The problem
I’ve been experimenting with AI agents on a Raspberry Pi 5, and I kept hitting the same issue:
most agent frameworks felt too heavy for small hardware.
They often bring a full stack wit multiple services, extra infrastructure, a lot of moving parts and on a Raspberry Pi that quickly turns into slow startup, more memory pressure, and too much complexity for simple tasks.
I didn’t want that.
I wanted something that would stay small and still be useful.
So instead of building yet another agent framework, I started building a lightweight runtime with a different approach to routing.
The project became openLight:
The idea
What I wanted was not “LLM for everything”.
For a lot of requests, an LLM is unnecessary.
If a user wants to check CPU, disk, logs, or run a known action, that should go through a predictable path.
So openLight is built around a mixed model:
• deterministic routing where possible
• LLM-based classification where needed
• validation before execution
That keeps the system much more practical on small hardware.
How routing works
The flow looks like this:
Telegram message
↓
Auth
↓
Deterministic routing
├─ matched → execute skill
└─ no match → LLM classifier
↓
chat / skill
↓
validate
↓
execute
In practice, that means:
• every Telegram message first goes through auth and persistence
• then the runtime tries deterministic routing
• if there is a direct match, the skill executes immediately
• if not, the system uses the LLM to decide whether the request is just chat or should be mapped to a skill
• skill execution is validated before running
So the LLM is part of the system, but it is not the whole system.
That was important to me from the start.
Why this works better on Raspberry Pi
On small hardware, every extra layer matters.
If every request goes straight into an LLM-driven loop, the system becomes slower, less predictable, and more expensive to run.
With this design:
• obvious commands stay fast
• known actions remain deterministic
• the LLM is only used where classification is actually useful
• validation reduces the chance of random execution paths
For Raspberry Pi and homelab use, this feels much more natural than a heavy agent stack.
What openLight is trying to be
I don’t see it as a huge agent framework.
It’s closer to a small runtime for personal infrastructure.
Right now the main interface is Telegram, but the bigger idea is wider than that: a lightweight agent runtime that can combine deterministic skills with LLM-based interpretation without dragging in a huge platform around it.
Why I built it
Mostly because I like small tools that are easy to run and easy to understand.
I wanted something that:
• works well on Raspberry Pi
• stays lightweight
• does not depend on a huge framework
• uses LLMs where they help, not everywhere by default
That’s the direction behind openLight.
If you want to take a look:
Top comments (4)
Really like the "LLM only where classification is actually useful" stance here.
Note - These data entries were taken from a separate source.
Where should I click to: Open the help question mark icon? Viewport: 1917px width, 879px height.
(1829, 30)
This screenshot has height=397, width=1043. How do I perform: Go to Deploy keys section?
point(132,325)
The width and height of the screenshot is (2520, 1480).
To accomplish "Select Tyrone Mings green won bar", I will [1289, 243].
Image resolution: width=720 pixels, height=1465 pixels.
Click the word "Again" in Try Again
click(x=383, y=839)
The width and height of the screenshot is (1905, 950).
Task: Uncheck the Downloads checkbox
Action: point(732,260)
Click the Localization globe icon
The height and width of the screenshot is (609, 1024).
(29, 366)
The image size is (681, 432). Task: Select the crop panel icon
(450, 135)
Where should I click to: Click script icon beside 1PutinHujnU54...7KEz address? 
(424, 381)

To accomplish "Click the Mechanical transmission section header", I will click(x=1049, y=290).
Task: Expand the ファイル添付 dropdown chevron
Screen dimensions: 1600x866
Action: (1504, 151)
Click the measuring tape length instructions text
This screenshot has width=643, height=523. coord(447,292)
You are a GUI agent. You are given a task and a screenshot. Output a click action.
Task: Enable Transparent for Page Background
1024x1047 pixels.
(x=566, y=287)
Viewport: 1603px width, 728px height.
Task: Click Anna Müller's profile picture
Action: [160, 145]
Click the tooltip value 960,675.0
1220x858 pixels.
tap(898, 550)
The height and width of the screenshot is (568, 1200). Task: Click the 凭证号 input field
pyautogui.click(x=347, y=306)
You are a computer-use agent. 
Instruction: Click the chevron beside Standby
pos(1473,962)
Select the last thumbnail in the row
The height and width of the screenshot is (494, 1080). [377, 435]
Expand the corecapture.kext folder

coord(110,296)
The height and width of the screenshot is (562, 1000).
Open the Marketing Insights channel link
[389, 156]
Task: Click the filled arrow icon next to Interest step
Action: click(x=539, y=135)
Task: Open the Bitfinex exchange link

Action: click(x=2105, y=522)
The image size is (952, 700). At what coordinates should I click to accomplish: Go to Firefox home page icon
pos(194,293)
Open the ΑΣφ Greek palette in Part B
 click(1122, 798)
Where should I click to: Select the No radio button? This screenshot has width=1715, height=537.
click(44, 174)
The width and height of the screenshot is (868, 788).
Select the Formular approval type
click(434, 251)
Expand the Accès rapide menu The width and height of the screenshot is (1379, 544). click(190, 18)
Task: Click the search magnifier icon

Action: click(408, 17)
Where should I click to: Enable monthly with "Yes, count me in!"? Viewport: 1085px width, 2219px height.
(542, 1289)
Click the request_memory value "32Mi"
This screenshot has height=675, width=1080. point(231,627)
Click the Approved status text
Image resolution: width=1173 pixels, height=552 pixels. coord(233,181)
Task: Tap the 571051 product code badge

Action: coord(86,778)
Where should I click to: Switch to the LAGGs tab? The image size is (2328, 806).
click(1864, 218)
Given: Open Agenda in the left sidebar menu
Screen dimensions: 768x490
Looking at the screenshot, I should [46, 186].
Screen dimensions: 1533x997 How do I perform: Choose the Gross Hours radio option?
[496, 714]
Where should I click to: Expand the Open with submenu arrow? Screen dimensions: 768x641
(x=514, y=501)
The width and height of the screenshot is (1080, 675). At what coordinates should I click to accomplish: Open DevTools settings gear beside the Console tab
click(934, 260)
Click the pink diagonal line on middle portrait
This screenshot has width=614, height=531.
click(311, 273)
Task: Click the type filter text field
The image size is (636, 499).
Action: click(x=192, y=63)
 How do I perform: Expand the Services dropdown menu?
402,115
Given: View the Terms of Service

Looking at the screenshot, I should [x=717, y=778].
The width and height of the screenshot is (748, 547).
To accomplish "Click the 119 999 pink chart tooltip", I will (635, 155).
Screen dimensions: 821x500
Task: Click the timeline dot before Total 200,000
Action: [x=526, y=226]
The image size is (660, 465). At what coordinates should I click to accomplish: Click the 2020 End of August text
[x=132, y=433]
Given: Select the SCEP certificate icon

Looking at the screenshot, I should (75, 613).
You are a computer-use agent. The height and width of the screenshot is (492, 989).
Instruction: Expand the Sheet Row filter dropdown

On constrained hardware, deterministic routing + validation is a much better systems design than forcing every request through a full agent loop. Curious whether you've measured latency / memory deltas between the deterministic path and the fallback LLM path on the Pi 5 — that would be a great proof point.
I haven’t published a full benchmark table yet, but I do have a first Pi 5 data point now.
On the same natural-language request, the actual
statusskill execution was only ~150ms. The big delta was entirely in the LLM classification path: local Ollama with qwen2.5:0.5b took ~19.8s for route classification plus ~22.6s for skill classification, so about 42.5s end-to-end. The same flow with gpt-4o-mini was ~1.35s + ~1.77s, so about 3.3s end-to-end.So yes, this is exactly why the design is deterministic-first: when a request can be routed directly, you avoid paying the classifier tax entirely. I still need to do a clean memory comparison, especially separating agent RSS from local model residency, but the latency difference is already pretty stark.
Deterministic-first routing is smart — most agent frameworks burn LLM tokens on tasks a regex could handle. Curious if you've measured the ratio of deterministic vs LLM-classified requests in practice.
Not yet as a published metric, but it’s something I want to expose.
Right now each routing decision already carries a mode (
slash,explicit,alias,rule,llm), so breaking requests down into deterministic vs LLM-classified traffic is straightforward. I’d actually prefer to publish the full split rather than just a single ratio, because it shows how much is handled by direct commands/rules before the classifier is even touched.Anecdotally, command-shaped and routine ops are exactly what the deterministic path is meant to absorb, and the LLM is there as the overflow path for natural-language requests. Turning that into a real counter/dashboard is probably the next telemetry improvement I should make.